Bitcoin Cash Has Split Into Two New Blockchains, Again

Bitcoin Cash split into two blockchain again, but one of the new chains has received no hashpower so far.

Nov 15, 2020 at 4:21 p.m. UTC
Updated Sep 14, 2021 at 10:31 a.m. UTC

The Bitcoin Cash network, a result of a hard fork from Bitcoin, has split into two new blockchains, again. At press time, Bitcoin Cash ABC (BCH ABC) has received no hashpower, meaning that it is possible Bitcoin Cash Node (BCHN) will become the dominant software of the Bitcoin Cash network, according to data from Coin.Dance.

The last “common block” among bitcoin cash miners was #661647, mined by Binance. The first block that split the Bitcoin Cash blockchain was mined by AntPool. Since then, hashpower has been in BCHN's favor, as miners have mined multiple consecutive blocks on the network.

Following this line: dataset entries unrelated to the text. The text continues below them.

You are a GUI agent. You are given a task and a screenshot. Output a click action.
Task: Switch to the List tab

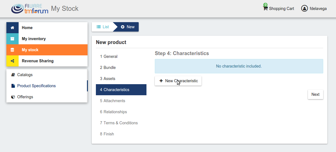coord(103,27)
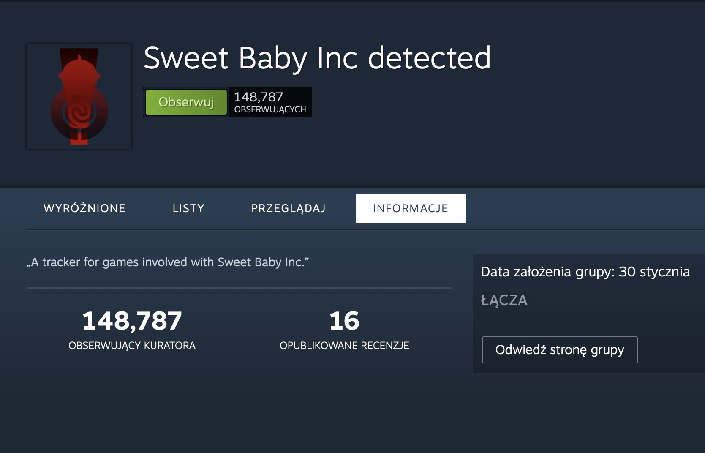Click the large 148,787 followers statistic

pos(132,321)
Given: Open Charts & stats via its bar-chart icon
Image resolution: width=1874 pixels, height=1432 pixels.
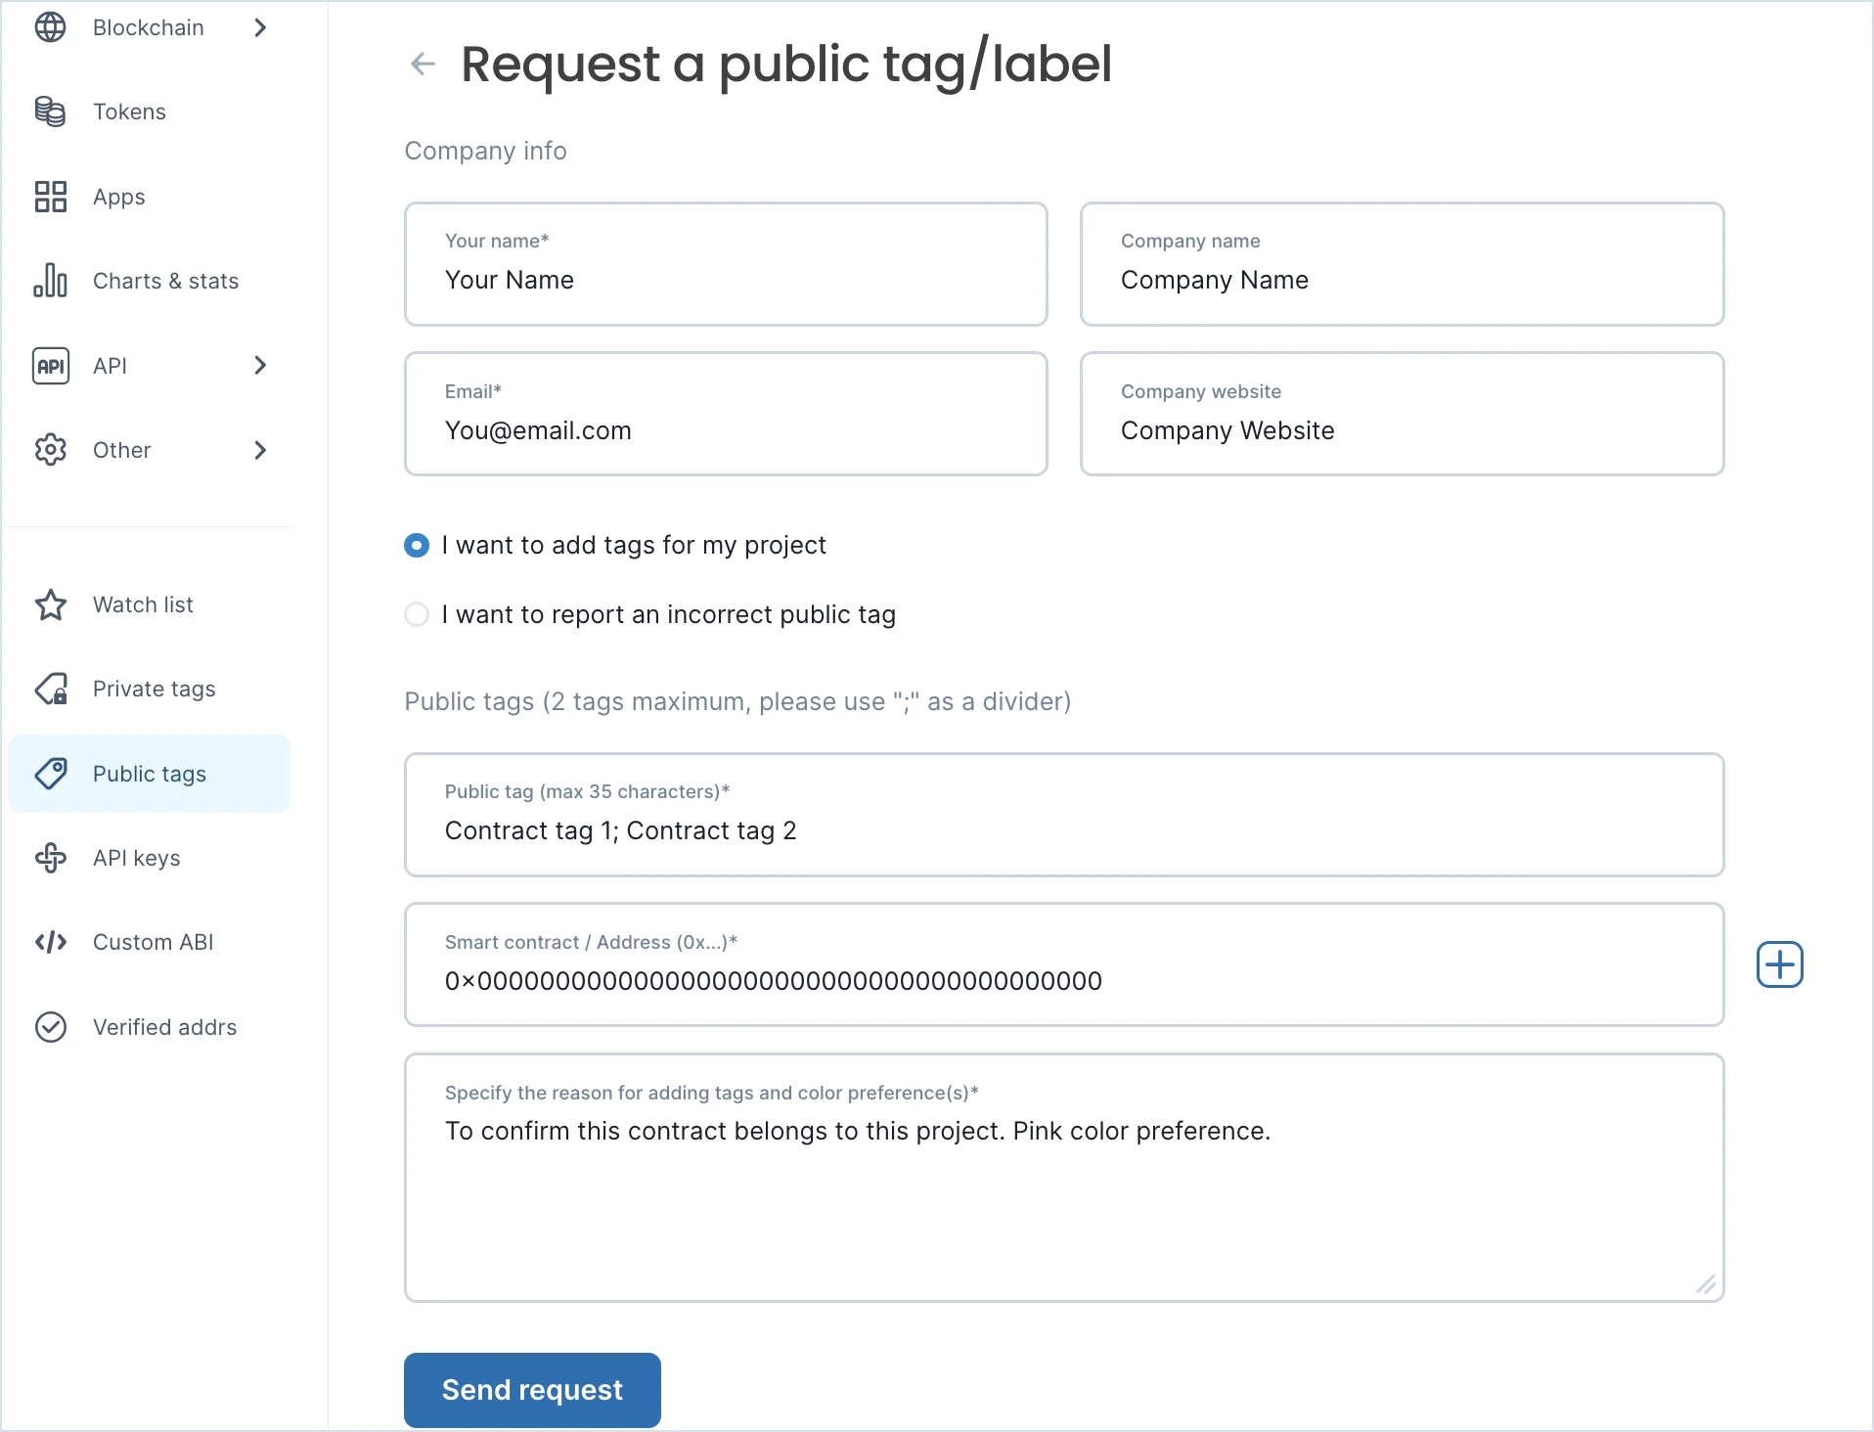Looking at the screenshot, I should click(x=51, y=281).
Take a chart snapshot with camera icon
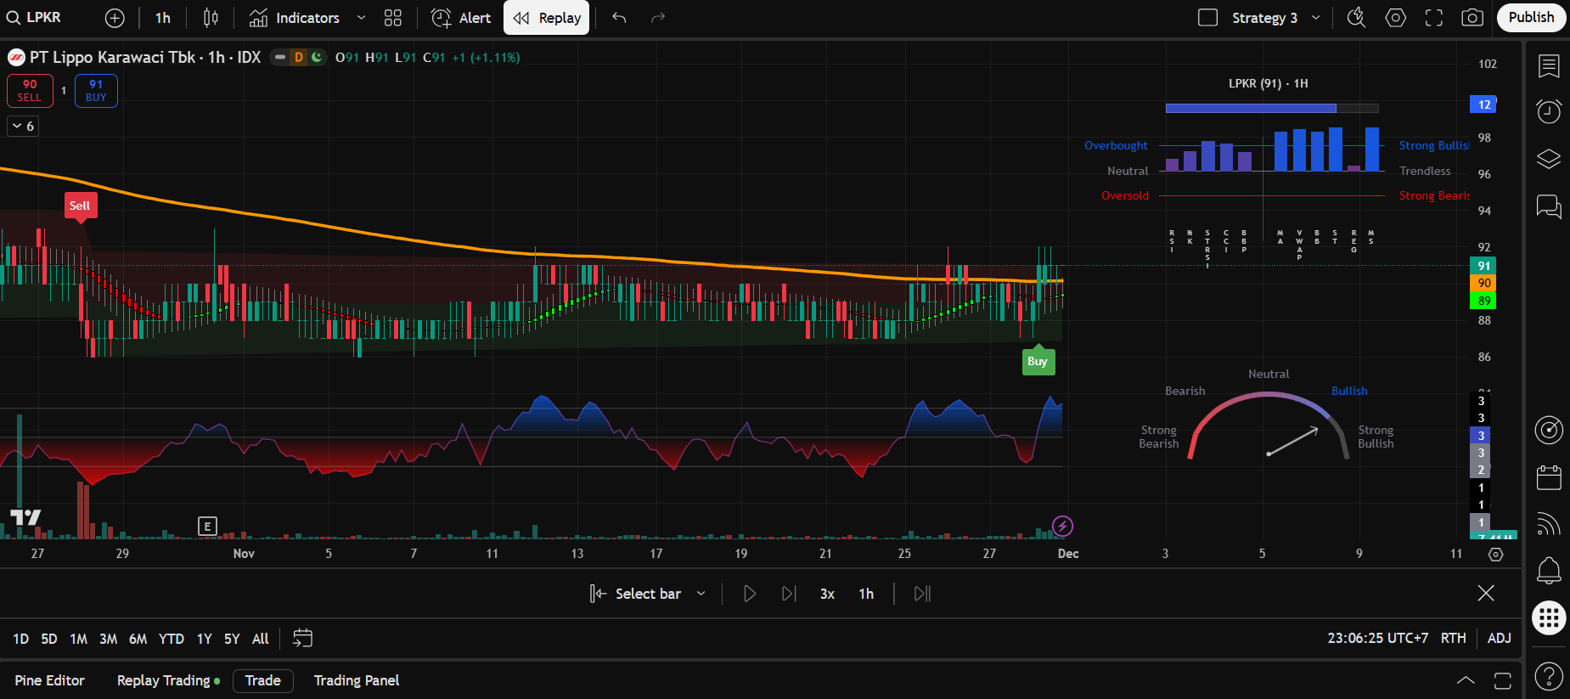Viewport: 1570px width, 699px height. [1472, 18]
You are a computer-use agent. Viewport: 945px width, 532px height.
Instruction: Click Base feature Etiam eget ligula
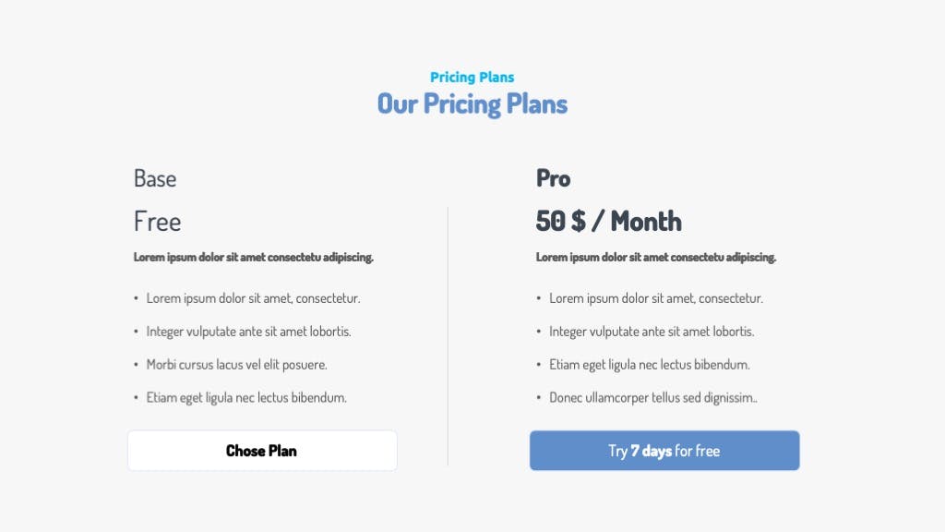click(246, 397)
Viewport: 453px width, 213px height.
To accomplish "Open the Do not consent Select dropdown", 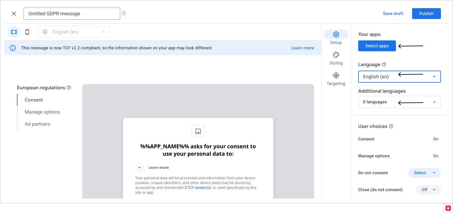I will 424,173.
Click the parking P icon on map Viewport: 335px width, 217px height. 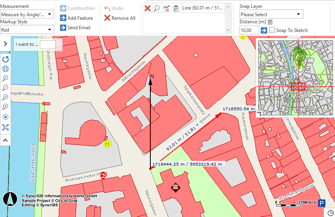pos(322,203)
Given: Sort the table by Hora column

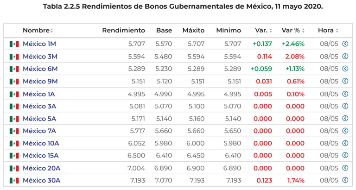Looking at the screenshot, I should (328, 31).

Before the fork, 80% of miners were signaling support for BCHN.

To recap, a group of Bitcoin Cash developers led by Amaury Sechet, known as BCH ABC, proposed an update on the Bitcoin Cash network, which has included a controversial new “Coinbase Rule,” which requires 8% of mined bitcoin cash to be redistributed to BCH ABC as a means of financing protocol development.

The upgrade is opposed by another group from the Bitcoin Cash community, known as Bitcoin Cash Node, who removed this so-called “miner tax” from their source code. When some nodes on a network adopt a hard fork and others don’t, then the blockchain will split into two different versions: one with the old software and one with the new software.

Prior to the hard fork, prices of bitcoin cash plummeted to as low as $237.54, down by 7.5% from an earlier high at $256.82, according to data from CoinDesk 20.

Prices for bitcoin cash before the Bitcoin Cash network split into two new chains.

If BCH ABC does not attract enough hashpower to produce a viable blockchain, the ABC blockchain would in theory “disappear.”

Most major crypto exchanges have announced that they are likely to support BCHN and it will inherit the “BCH” ticker.